FISH FRIES, FRIES AND FERRIS WHEELS
Saturday, March 2nd, 2013Tired of running around to local television stations and emotionally exhausted from watching the events of this week unfold, I thought it time to get out and connect with the daily and real life of the Church yesterday. Many of our parishes have started or continue the custom of having Friday Night Fish Fries for the parishioners and one of the more successful in this area has been running at St. Timothy parish in Lutz. When a friend told me that last Friday night they served an all-time high of 464 people, like the unbelieving Thomas I had to see for myself. So last night for dinner, off I went to the Friday Night Fish Fry. Father Ken Malley met me with his ever-present smile on his face and took me into the woefully inadequate (for this event) parish hall.
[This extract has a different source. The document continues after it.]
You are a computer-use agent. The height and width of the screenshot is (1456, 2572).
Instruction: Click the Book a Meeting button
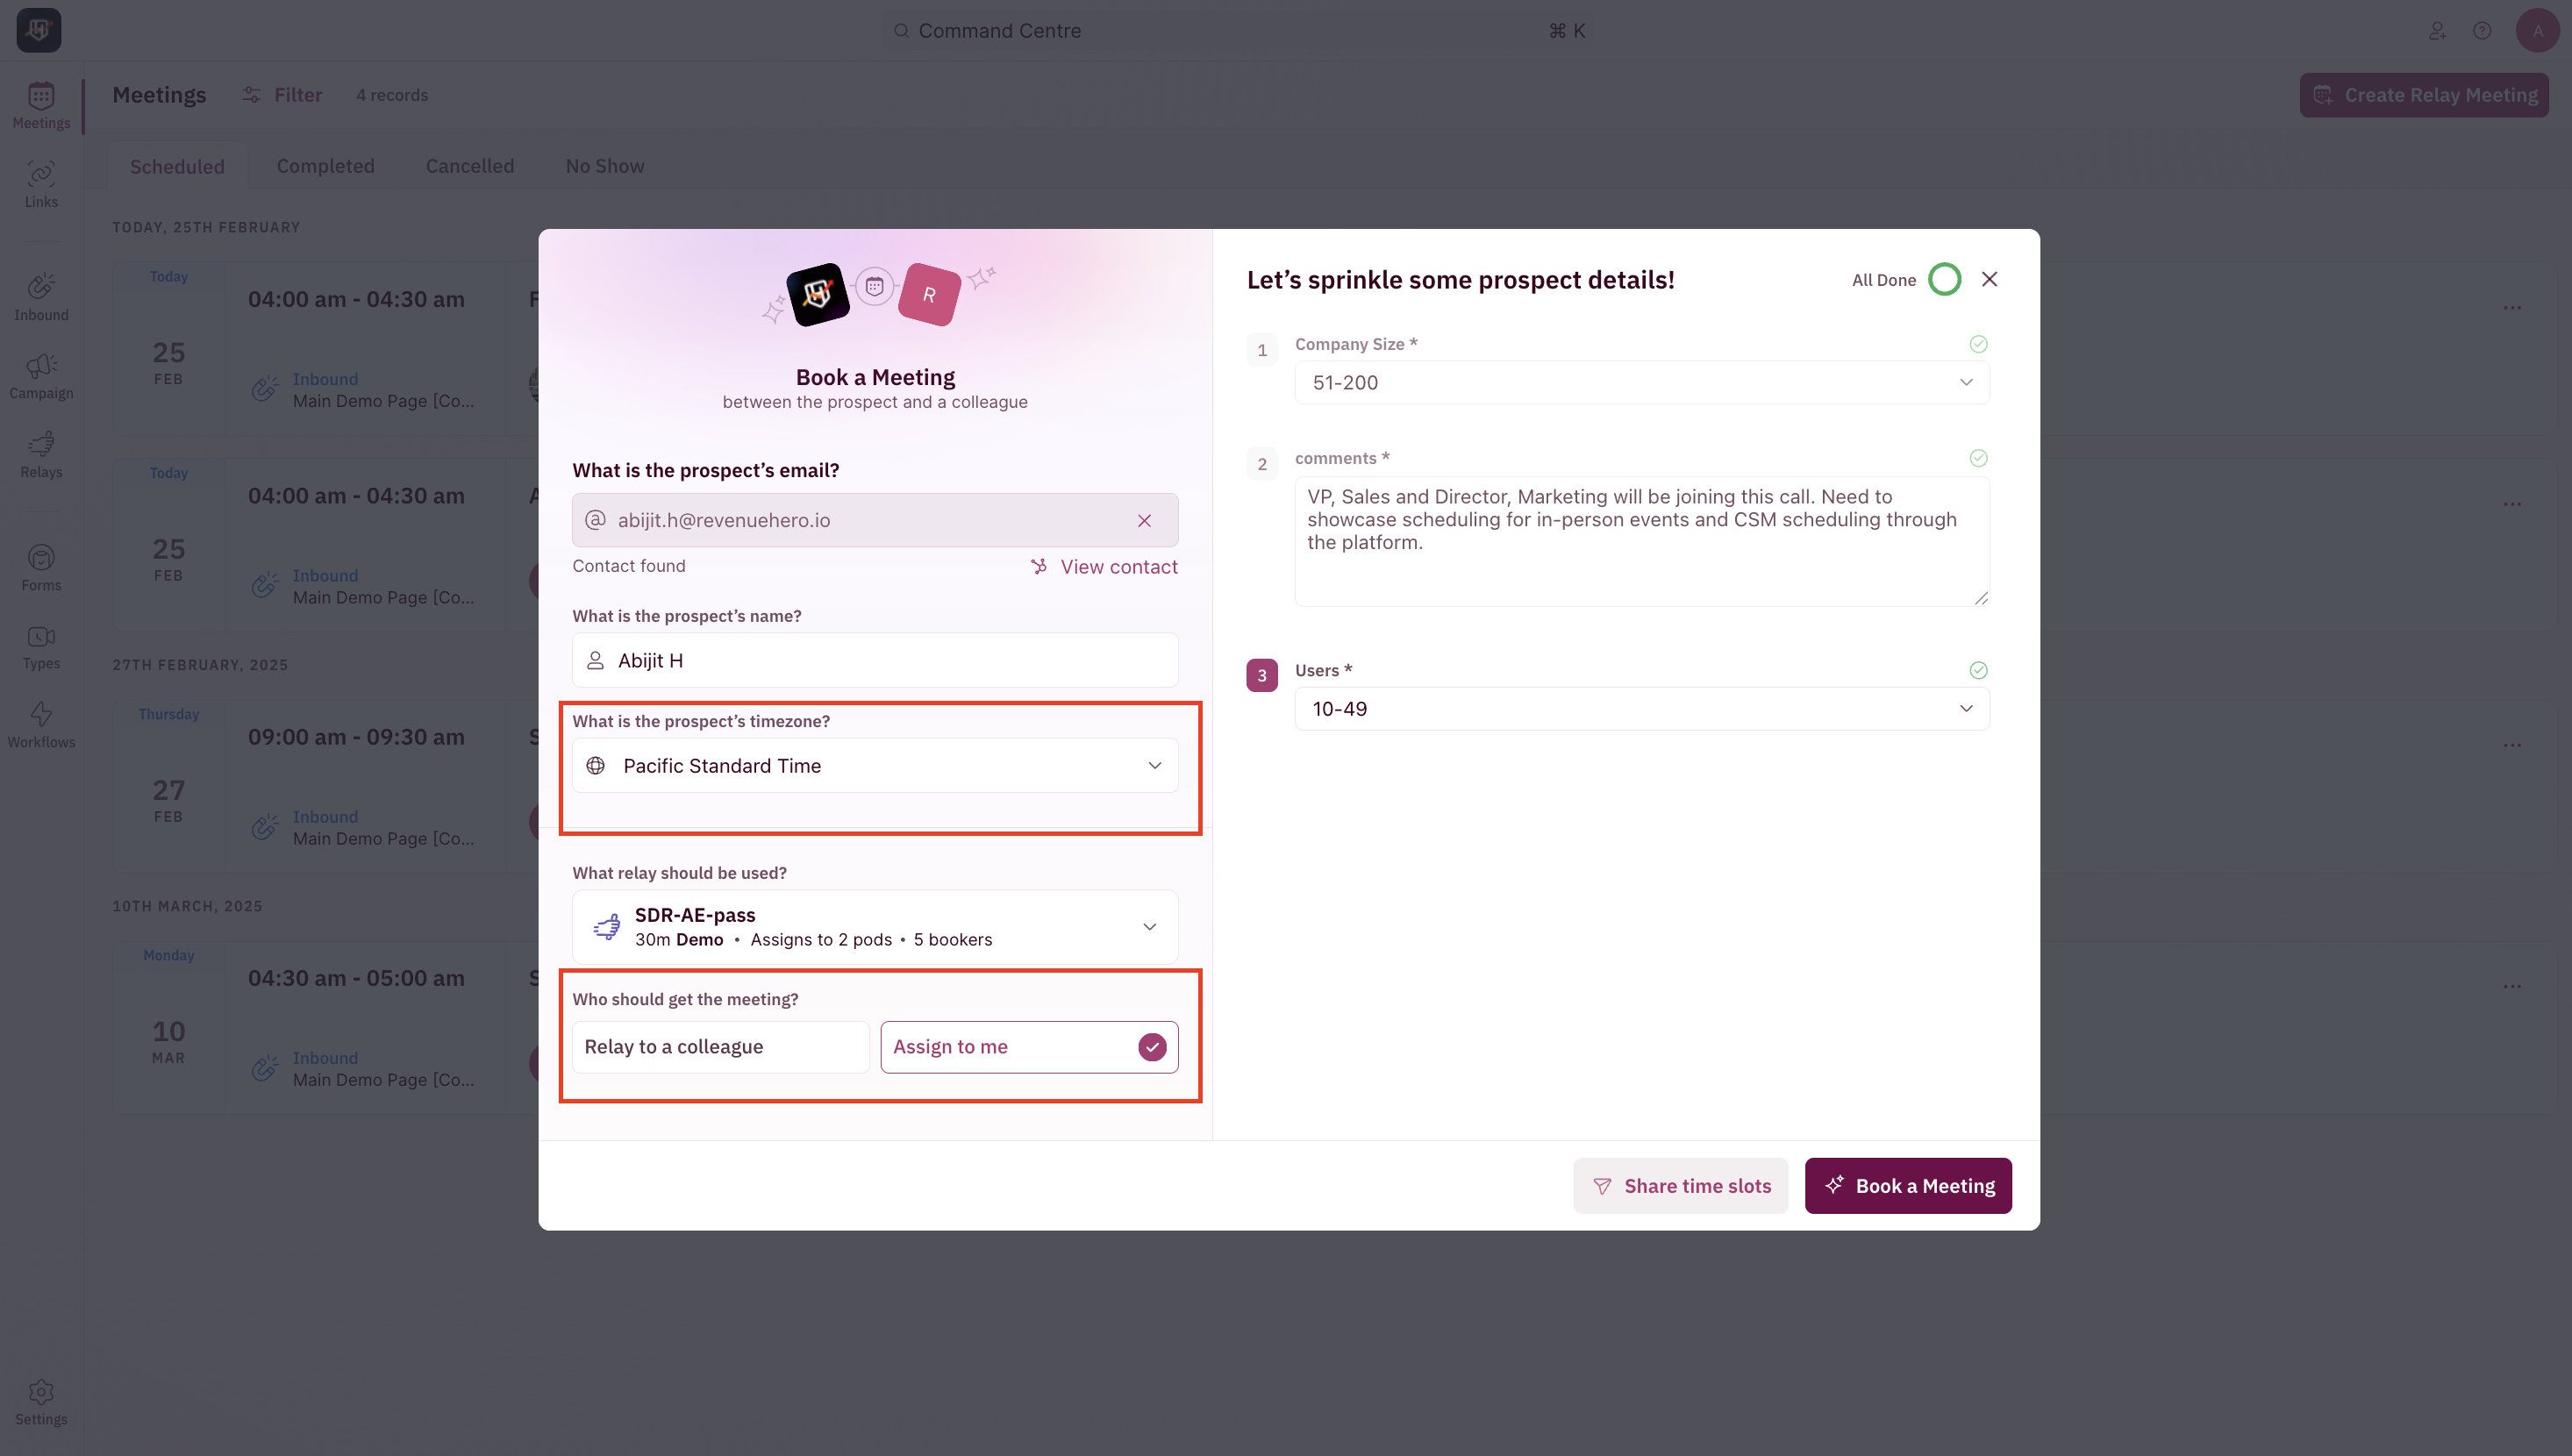click(x=1908, y=1186)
I met the members of the Men’s Club, all forty of them, dicing and slicing, frying and serving, filling and refilling. To my utter amazement, they were having a great time. By opening time at 530pm the hungry masses were assembled and by closing time at 730pm, this week about 445 were served fried fish, french fries (the best I have had anywhere and I fancy myself a connoisseur of fries), huge pizza slices for the kids or a big kid like myself who really doesn’t like fish all that much, cole slaw, a shrimp cocktail appetizer and an appropriate veggie. Father Malley was proud of this Lenten event and mentioned that it was a great “feeder” (no pun intended) for the weekly Stations of the Cross at 700pm.
The Saint Timothy Men’s Club has about ninety active members and the parish Women’s Club is also quite large. What amazes me are the number of younger men who belong and gift their time and talent to events like this. I met Jason for the second time last night. He approached me and said we had met several weeks prior and while I struggled to place the face with a moment in my life, he generously said that he came up with the parish at the Rite of Election as a “candidate” coming into the Church at the Easter Vigil. After I told him he did not miss any time in joining the Men’s Club of a religion he was not yet a member of, he smiled and said simply, “I love it here.” He then shared with me his journey in faith story which has led him to Catholicism and that his wife is also a convert. He introduced me to his sponsor in the RCIA whom he had never met prior to approaching the parish and asking to join this year’s list of candidates for full communion. His sponsor said, as many do, that he felt he had gotten as much out of the catechetical formation moment as Jason and they would be lifelong friends. Both wanted to extract a promise from me that neither Father Malley nor Deacon Jerry Crall would be transferred away from St. Tim’s. At this moment I was very happy that I am in the Diocese of St. Petersburg and not in Rome. What happens here is so real and so meaningful, even a fish fry.
The purpose of the Friday night fish fry is not to make huge sums of money for the parish, though there is always a profit from each of these evenings but it seems to me that the real purpose is creating a sense of unity and pride among the workers and those who come for their parish. Now I understand why parishes have carnivals during Lent. I am sure that they wish it might fall outside of Lent but these are probably the only weeks that the owner of the ferris wheel and merry-go-round have available and although such a good time seems contra the spirit of Lent, it can be and is exactly the opposite. If we are united with Christ in his suffering (and God knows we are indeed), then we can also be united with him as a community which pauses to pray and review its life and rejoice in our common desire to form a family in faith. There is indeed a place for these things in our parish life, even during Lent. Some might complain that real penance would better be served by offering an opportunity for bread and watered down soup. If it works, fine. But the spirit I witnessed last night and often see in other parishes in so many ways when they gather for Lent in other ways indicates a reality of unity which our Church badly needs.
I guess in the end, the people who fried the fish and the potatoes serve God as well as those who will gather in coming days to elect a new Pope. Unfortunately it is the latter which garners all the attention and the former and other good things which our Church does as Church is so often overlooked. Thanks to St. Timothy’s last night. I still have one carnival in a nearby parish to attend as well as one auction at the parish within which I live to go to before Palm Sunday. Once I might have considered my presence there a Lenten penance but more and more I find grace at fish fries, fries and Ferris wheels.